Inotify - How to Find Out Which User Has Modified File

inotify - how to find out which user has modified file?

You can use audit deamon:

sudo apt-get install auditd

Choose a file to monitor

touch /tmp/myfile

Add audit for write and attribute change (-p wa):

sudo auditctl -w /tmp/myfile -p wa -k my-file-changed

The file is touched by some user:

touch /tmp/myfile

Check audit logs:

sudo ausearch -k my-file-changed | tail -1

You can see the UID of the user who run the command in the output

type=SYSCALL msg=audit(1313055675.066:57): arch=c000003e syscall=2
success=yes exit=3 a0=7ffffb6744dd a1=941 a2=1b6 a3=7ffffb673bb0
items=1 ppid=3428 pid=4793 auid=4294967295 uid=1000 gid=1000 euid=1000
suid=1000 fsuid=1000 egid=1000 sgid=1000 fsgid=1000 tty=pts1
ses=4294967295 comm="touch" exe="/bin/touch" key="my-file-changed"

For details of usage see man pages or this sample guide.

Any ways to show file changes (with pyinotify for example)?

The inotify mechanism does not embed the deltas in the event, because it should compute it before saving the files and this could affect performance since this information is not usually needed.

You could use an approach like:

  • Read the data from file.txt and store it in a variable (or another file if persistence is needed).

  • Listen for change events using pyinotify or watchdog.

  • When the event is fired use difflib to check the deltas from the previous snapshot that you stored and the current file data.

How do I make my program watch for file modification in C++?

There are several ways to do this depending on the platform.

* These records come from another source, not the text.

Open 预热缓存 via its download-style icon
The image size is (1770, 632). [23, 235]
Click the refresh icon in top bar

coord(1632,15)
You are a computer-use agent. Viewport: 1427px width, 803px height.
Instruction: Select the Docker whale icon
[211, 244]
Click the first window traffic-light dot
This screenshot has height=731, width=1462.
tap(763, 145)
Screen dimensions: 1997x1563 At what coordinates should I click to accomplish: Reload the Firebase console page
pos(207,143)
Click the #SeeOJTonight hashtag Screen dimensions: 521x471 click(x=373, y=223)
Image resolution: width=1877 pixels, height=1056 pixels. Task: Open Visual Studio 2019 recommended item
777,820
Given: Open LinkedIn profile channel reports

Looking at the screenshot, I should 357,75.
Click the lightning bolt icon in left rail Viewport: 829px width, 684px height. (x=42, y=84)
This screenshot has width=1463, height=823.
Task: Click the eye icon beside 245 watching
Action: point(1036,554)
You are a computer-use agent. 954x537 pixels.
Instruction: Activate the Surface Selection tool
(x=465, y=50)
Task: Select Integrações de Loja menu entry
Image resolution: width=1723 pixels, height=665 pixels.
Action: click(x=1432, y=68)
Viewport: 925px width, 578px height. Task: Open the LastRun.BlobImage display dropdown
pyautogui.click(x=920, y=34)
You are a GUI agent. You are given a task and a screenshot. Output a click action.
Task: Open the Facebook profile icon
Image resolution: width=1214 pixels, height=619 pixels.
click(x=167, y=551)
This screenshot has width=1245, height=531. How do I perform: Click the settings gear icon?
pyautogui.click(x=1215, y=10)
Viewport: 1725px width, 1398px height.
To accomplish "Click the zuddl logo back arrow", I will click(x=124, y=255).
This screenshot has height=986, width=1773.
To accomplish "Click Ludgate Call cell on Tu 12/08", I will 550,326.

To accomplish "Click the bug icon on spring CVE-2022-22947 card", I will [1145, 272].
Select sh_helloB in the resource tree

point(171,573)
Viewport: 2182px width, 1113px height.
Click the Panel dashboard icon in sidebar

I would choose from the following choices:

Cross Platform

Trolltech's Qt has an object called QFileSystemWatcher which allows you to monitor files and directories. I'm sure there are other cross platform frameworks that give you this sort of capability too, but this one works fairly well in my experience.

Windows (Win32)

There is a Win32 api called FindFirstChangeNotification which does the job. There is a nice article which a small wrapper class for the api called How to get a notification if change occurs in a specified directory which will get you started.

Windows (.NET Framework)

If you are ok using C++/CLI with the .NET Framework then
System.IO.FileSystemWatcher is your class of choice. Microsoft has a nice article on
how to monitor file system changes using this class.

OS X

The FSEvents API is new for OS X 10.5 and very full-featured.

Linux

Use inotify as Alex mentioned in his answer.

How to find modified files in Python

There are several ways to detect changes in files. Some are easier to
fool than others. It doesn't sound like this is a security issue; more
like good faith is assumed, and you just need to detect changes without
having to outwit an adversary.

You can look at timestamps. If files are not renamed, this is a good way
to detect changes. If they are renamed, timestamps alone wouldn't
suffice to reliably tell one file from another. os.stat will tell you
the time a file was last modified.

You can look at inodes, e.g., ls -li. A file's inode number may change
if changes involve creating a new file and removing the old one; this is
how emacs typically changes files, for example. Try changing a file
with the standard tool your organization uses, and compare inodes before
and after; but bear in mind that even if it doesn't change this time, it
might change under some circumstances. os.stat will tell you inode
numbers.

You can look at the content of the files. cksum computes a small CRC
checksum on a file; it's easy to beat if someone wants to. Programs such
as sha256sum compute a secure hash; it's infeasible to change a file
without changing such a hash. This can be slow if the files are large.
The hashlib module will compute several kinds of secure hashes.

If a file is renamed and changed, and its inode number changes, it would
be potentially very difficult to match it up with the file it used to
be, unless the data in the file contains some kind of immutable and
unique identifier.

Think about concurrency. Is it possible that someone will be changing a
file while the program runs? Beware of race conditions.